Consultation 2: Collective Redundancy
The Government is consulting on the threshold number that will
trigger collective redundancy consultation where employers
propose to make large numbers of redundancies across their entire
organisation. We wish to set this number at a level which offers
protections for working people, while avoiding scenarios where
larger employers find themselves left in a constant state of
consultation.
The consultation seeks views on the methods which may be used to
set the threshold, and on the level at which the
organisation-wide threshold could be set. Specifically, it will
seek views on the proposed options, including their impact on
employers, the extent to which they protect employees, and
whether there are any other options for the threshold or method.
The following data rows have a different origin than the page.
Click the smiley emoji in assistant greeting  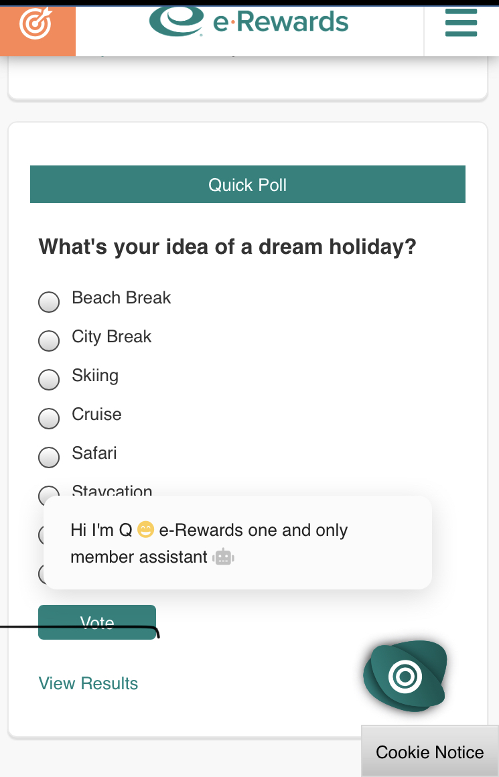[145, 530]
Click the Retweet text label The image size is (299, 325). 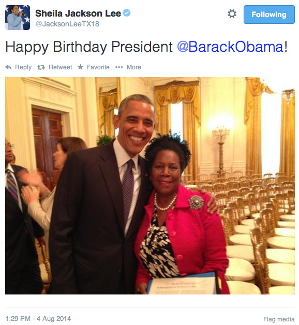pyautogui.click(x=61, y=67)
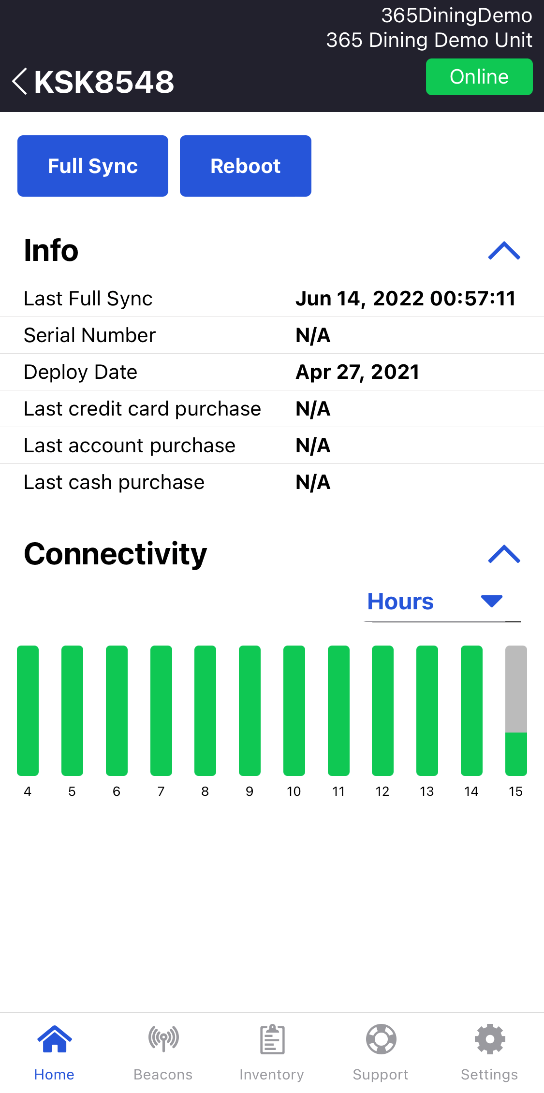Collapse the Info section chevron
Image resolution: width=544 pixels, height=1093 pixels.
[504, 251]
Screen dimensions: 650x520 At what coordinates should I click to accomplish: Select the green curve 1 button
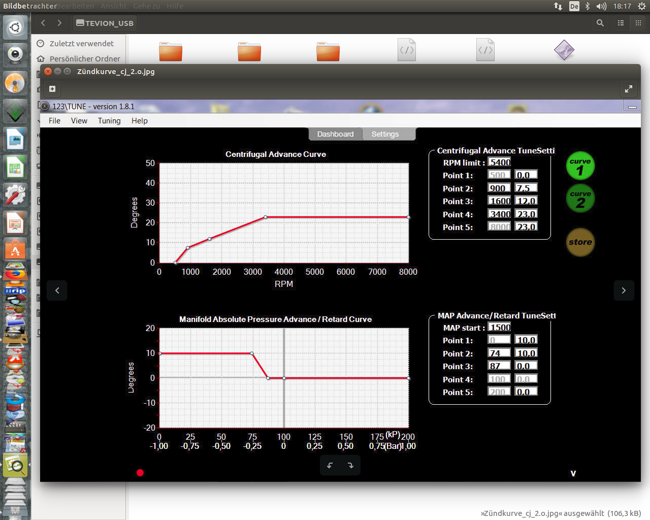(x=580, y=166)
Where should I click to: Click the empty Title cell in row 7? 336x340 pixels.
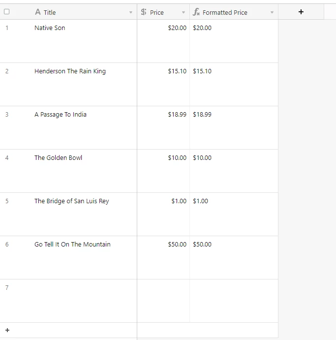point(85,301)
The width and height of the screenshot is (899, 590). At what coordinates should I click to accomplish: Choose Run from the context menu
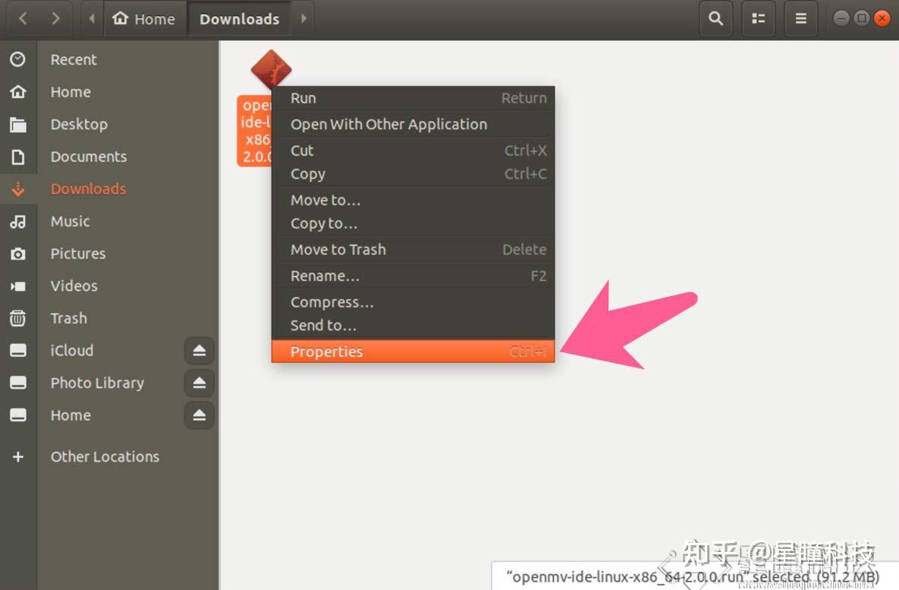point(303,98)
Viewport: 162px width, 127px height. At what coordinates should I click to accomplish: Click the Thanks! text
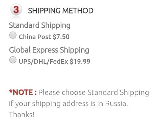pos(22,115)
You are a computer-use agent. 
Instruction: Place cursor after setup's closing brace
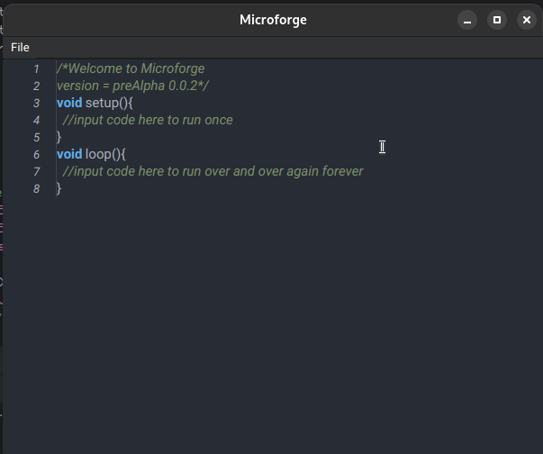(x=62, y=137)
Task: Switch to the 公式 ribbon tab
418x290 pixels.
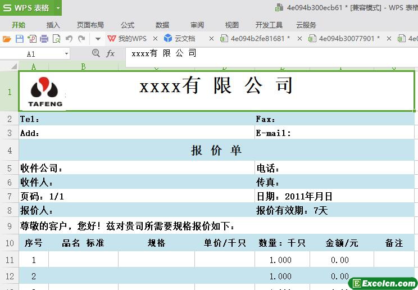Action: 128,25
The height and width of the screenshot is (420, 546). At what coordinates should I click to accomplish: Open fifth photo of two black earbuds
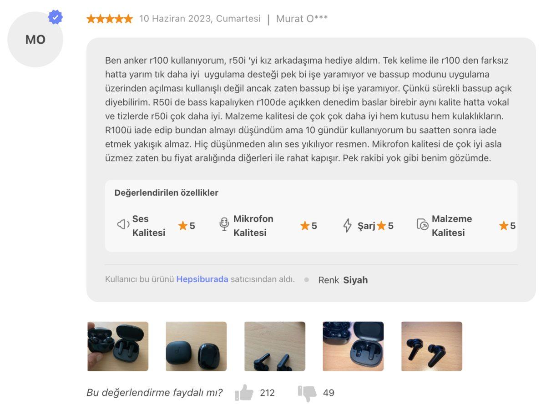click(432, 346)
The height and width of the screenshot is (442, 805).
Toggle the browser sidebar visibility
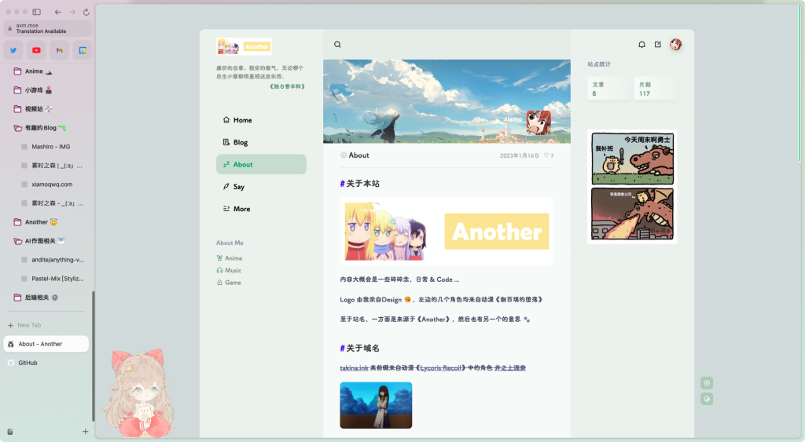click(36, 12)
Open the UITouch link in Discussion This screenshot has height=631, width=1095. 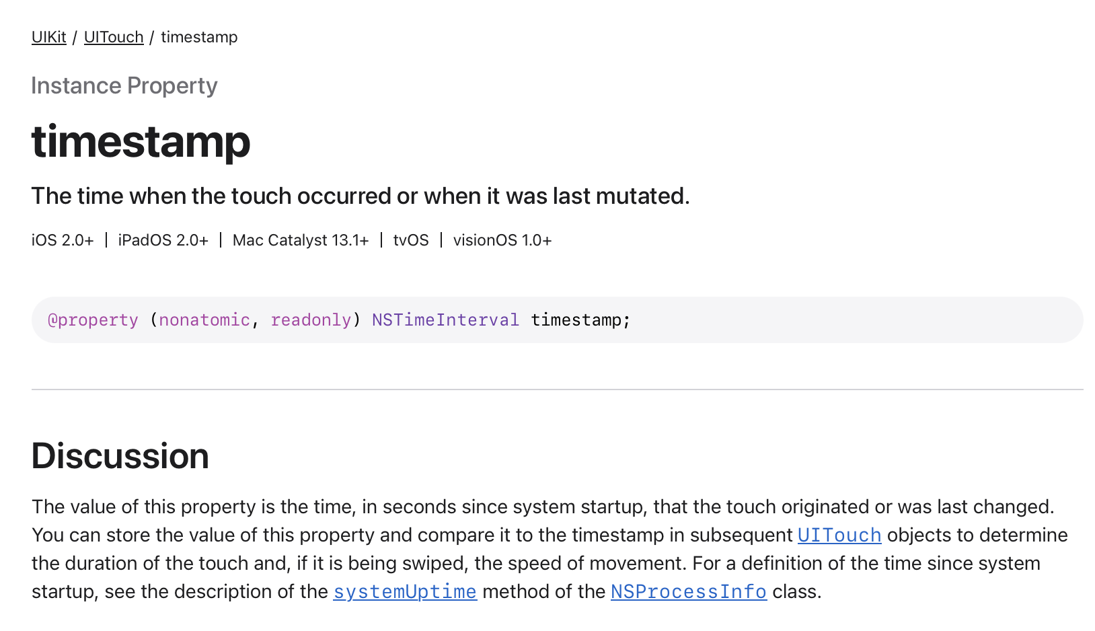click(839, 535)
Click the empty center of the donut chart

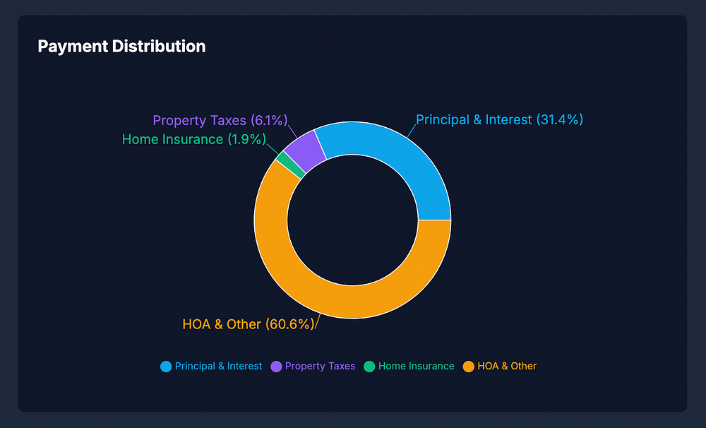point(352,220)
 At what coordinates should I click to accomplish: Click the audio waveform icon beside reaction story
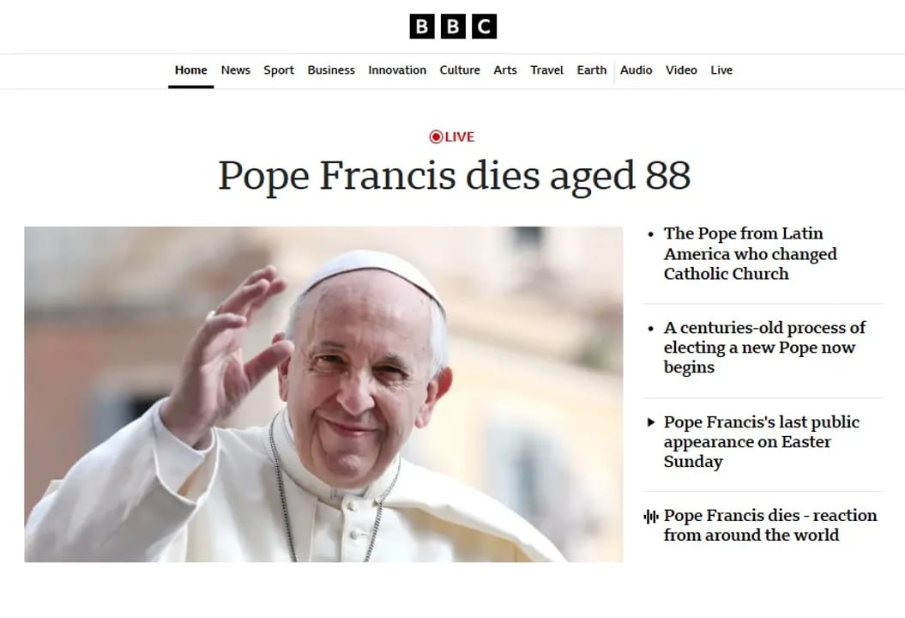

This consultation will run for 12 weeks and will close on 21 May
2026. Following the consultation, the Government will consider
the responses carefully before developing a final policy
position. Any changes will be delivered through secondary
legislation, with regulations expected to enter into force in
2027.
Next Steps for consultation
This package of consultations sets out the next steps in
delivering our plans. They are critical to shaping the practical
implementation of this legislation, helping the Government to
deliver reforms that are both effective and inclusive. It is in
everyone's interest to get the relationship between employer and
worker right. These consultations will help us make work pay for
both.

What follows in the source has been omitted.